For all of Piskor’s slavish devotion to story mechanics, he does little to provide an overarching trajectory. Thus far, the closest he comes is in his packaging of Davis Fairfield, a small-town serial killer called up to the Red Room big leagues by Mistress Pentagram, matriarch of the Thelema clan, a cohort that is equal parts crime family and production company. Fairfield’s big break arrives on the heels of trauma, as his wife and daughter are killed in a car accident. Under Mistress Pentagram’s guiding hand and aided by her resources, Fairfield is introduced to the world of Red Rooms and blooms into a superstar on the scene. Bankrolled by his new mentor and benefactrix, Fairfield can handily provide tuition for his surviving daughter Brianna’s NYU ambitions, conveniently freeing him to pursue his creative endeavors. In Fairfield, Piskor offers a tidy portrayal of the sociopathic mindset that drives serial killers, but little else.

Red Room Ed Piskor TCJ Image Review

Overall, Red Room suffers for its sluggish pacing. Each story is zippy enough, but Piskor bills Red Room as the story of a universe. Four issues in and Piskor has done very little in the way of building a larger narrative. Characters from the “five families” profiled in these stories comprise the major players in the marketplace for Red Room snuff. To the extent that they acknowledge one another, it is at the remove of a screen or a monitor. Piskor pulls no punches in his efforts to shock and disgust with graphic, stylized violence and he delivers on that, but little else. While Piskor renders a detailed world, it is one that exists only as a site for this violence.
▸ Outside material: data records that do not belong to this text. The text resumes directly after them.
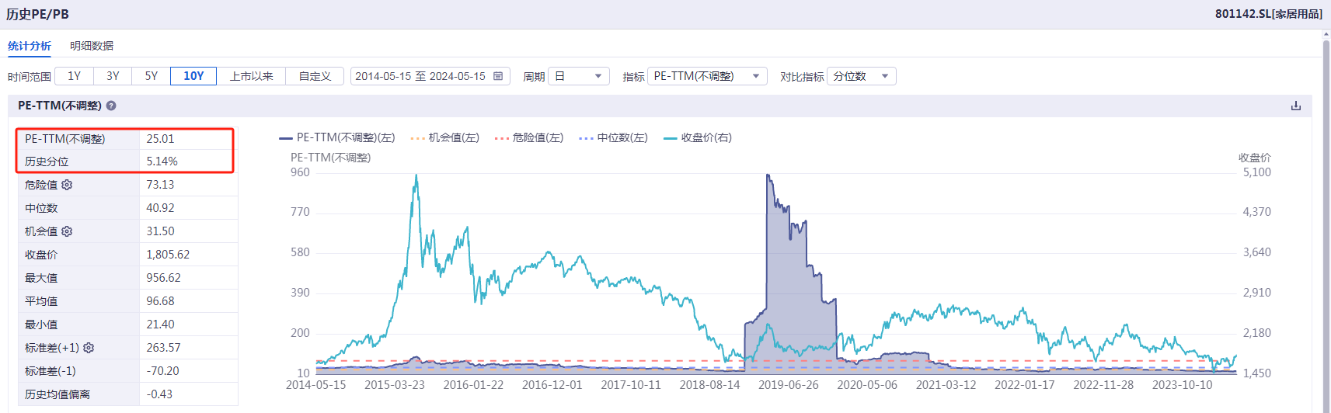
Task: Hide the 收盘价(右) series in legend
Action: click(698, 138)
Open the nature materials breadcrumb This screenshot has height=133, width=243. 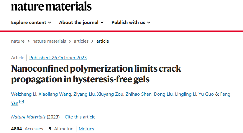tap(49, 41)
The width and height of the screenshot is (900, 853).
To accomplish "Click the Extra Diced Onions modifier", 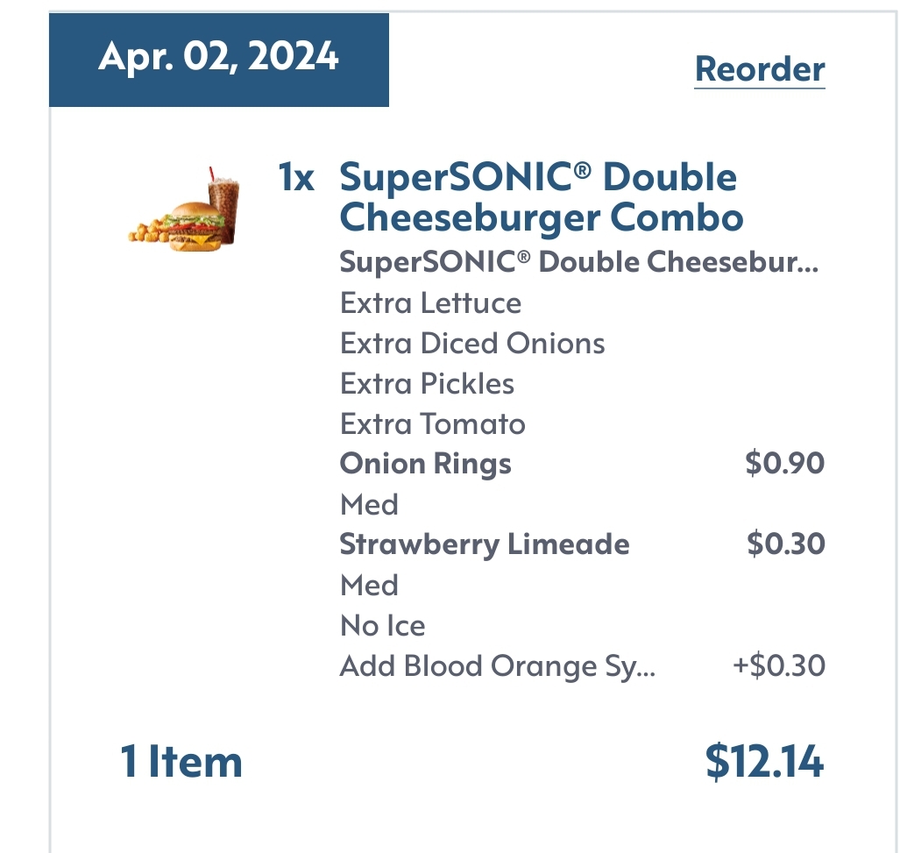I will coord(472,344).
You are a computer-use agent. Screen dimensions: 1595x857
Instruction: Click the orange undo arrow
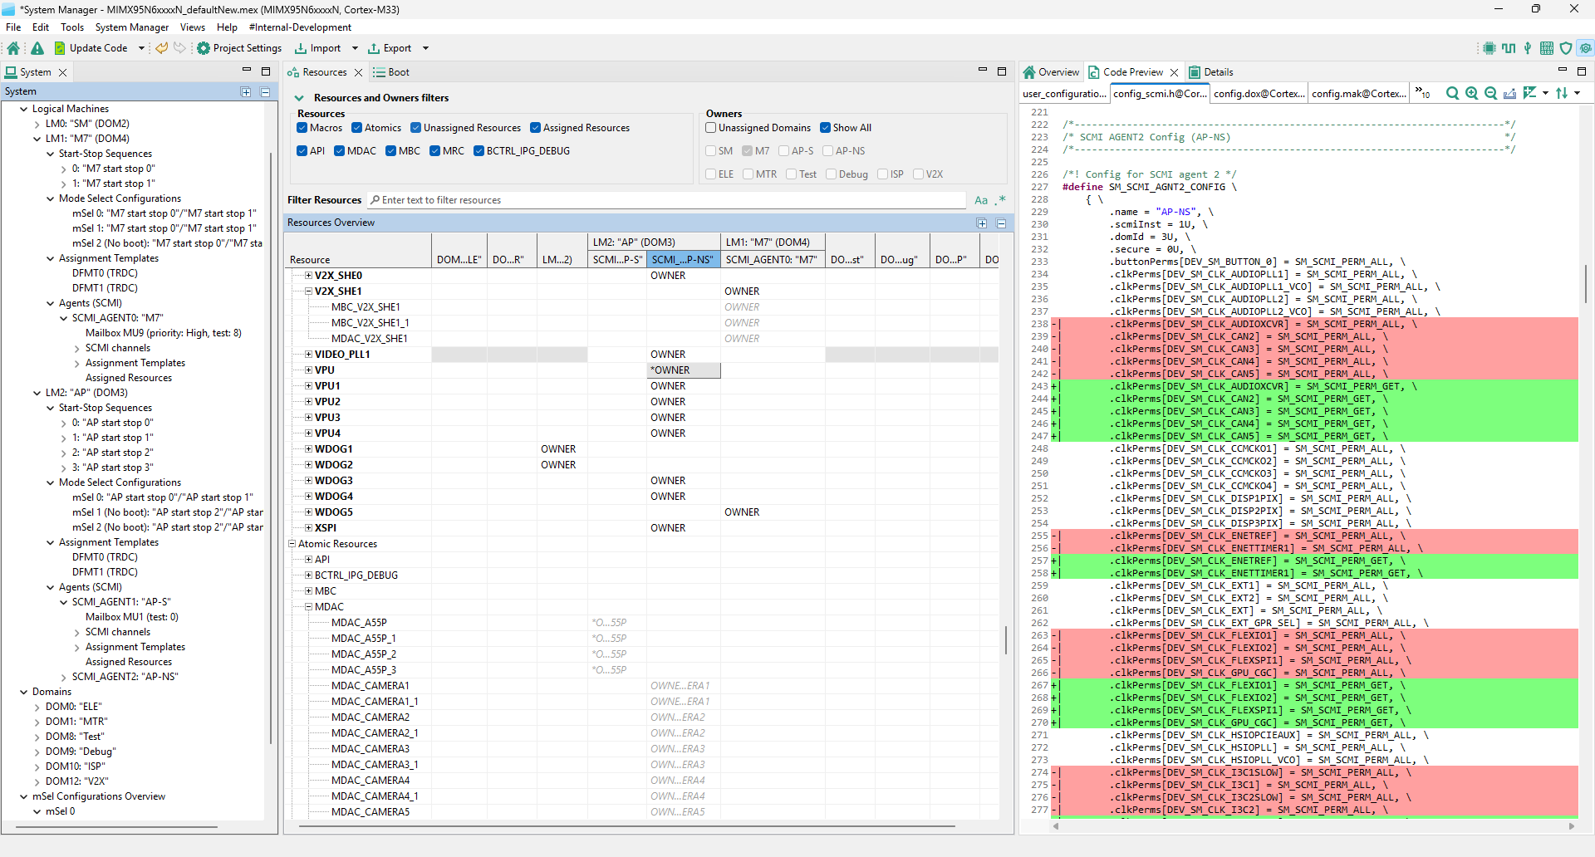tap(161, 48)
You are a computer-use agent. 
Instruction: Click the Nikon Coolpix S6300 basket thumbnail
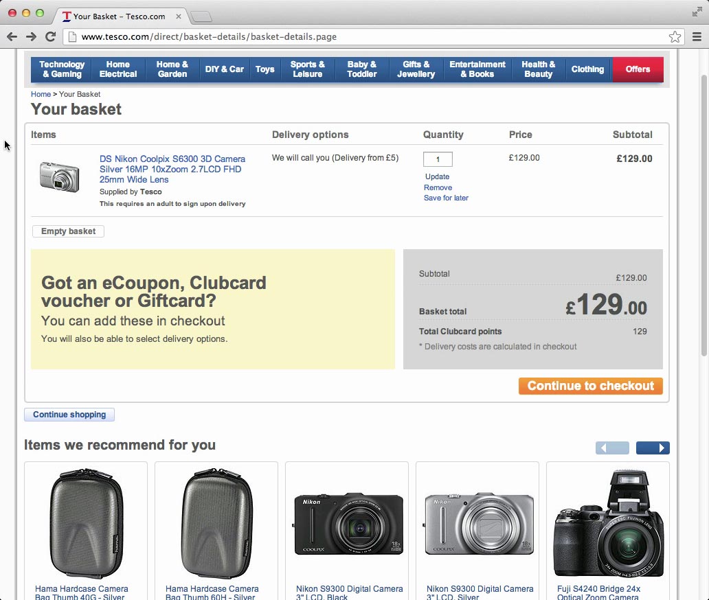pos(60,176)
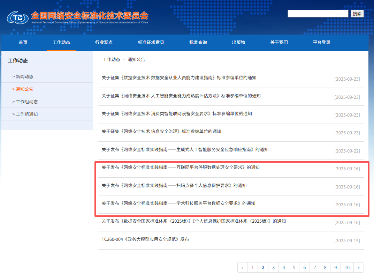The image size is (374, 274).
Task: Open the 关于我们 page
Action: (x=279, y=43)

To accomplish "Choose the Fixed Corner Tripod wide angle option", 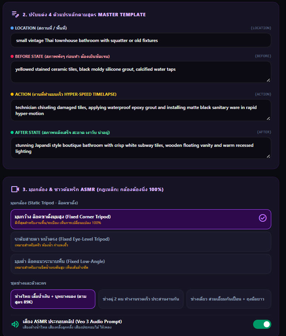I will coord(141,219).
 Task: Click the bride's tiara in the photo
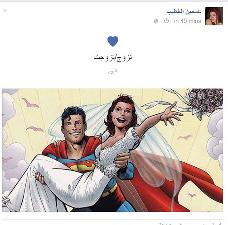point(125,96)
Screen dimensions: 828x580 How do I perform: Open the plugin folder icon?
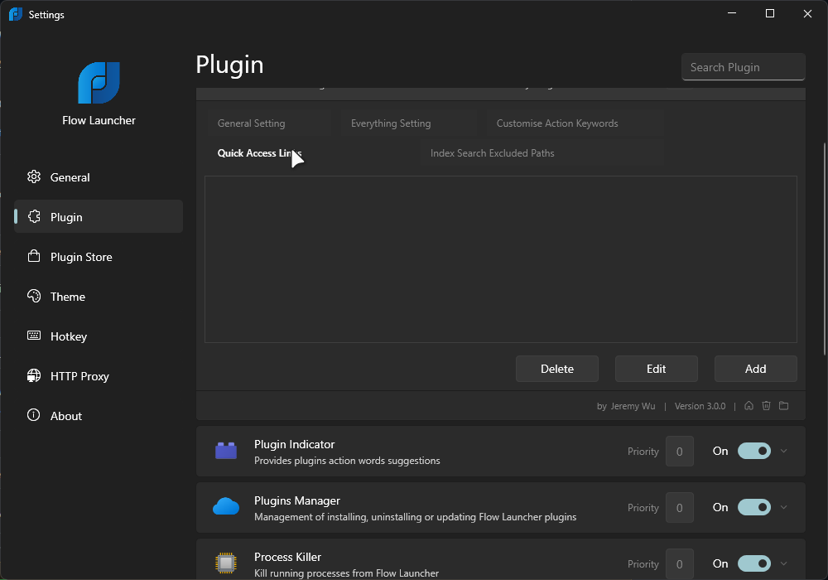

It all feels pretty masturbatory. 

A clear line can be drawn from Red Room to stylistic predecessors like Faust and The Crow. These precursors, products of the black and white boom that flooded the market in the eighties and early nineties were packaged cheaply, and replete with the characteristic errors of amateur publishing. This added to their charm. For all their flaws, it was clear the creators were doing the most with the tools at their disposal. The passion of creators like Vigil was deeply felt and lent the sum total the air of illicitness reserved for outsider art.

Piskor is successful in approximating the aesthetics of his source material, but the Vigil spirit eludes him. The all-important graphomania, duotone effects, and creative kills are all there. Flesh is flayed, torn, and tugged by hooks in truly creative, disturbing, and memorable ways. Equally jarring are the anachronisms that plague the whole of Red Room. Piskor takes great pains to portray realistic, state-of-the-art OpSec, yet dresses his characters like they’re extras on Barney Miller. Moreover, Piskor casts just about every character in their worst light, but, in depicting Black and Brown characters, he takes liberties that seem especially designed to court controversy, like when he translates a Black pimp’s mispronunciation of the word desk with an editorial asterisk on the book’s very first page. All of this seems meant to convey gritty realism, but in the reading it feels more akin to some kind of spiritual spoilage.

TCJ Ed Piskor Red Room

There are at least two barometers by which Red Room can be considered an unequivocal success. As the first issue goes to its second printing, it is clearly a commercial hit. It is also obvious that Piskor has been uncompromising in delivering something raw and unvarnished on his own terms. In issue four, when his character the Crypto-Currency Keeper describes the story as a “little ditty for your titties,it’s because that’s an artistic decision that he made. Piskor has never been a stranger to controversy, and at this point, it’s a feature of his carefully curated brand. With Cartoonist Kayfabe he has a valuable platform with which to contextualize, justify, and advertise his many puzzling choices. But could Red Room have succeeded on its own merits without the bump from Piskor’s oft-touted Kayfabe Effect? Does it matter?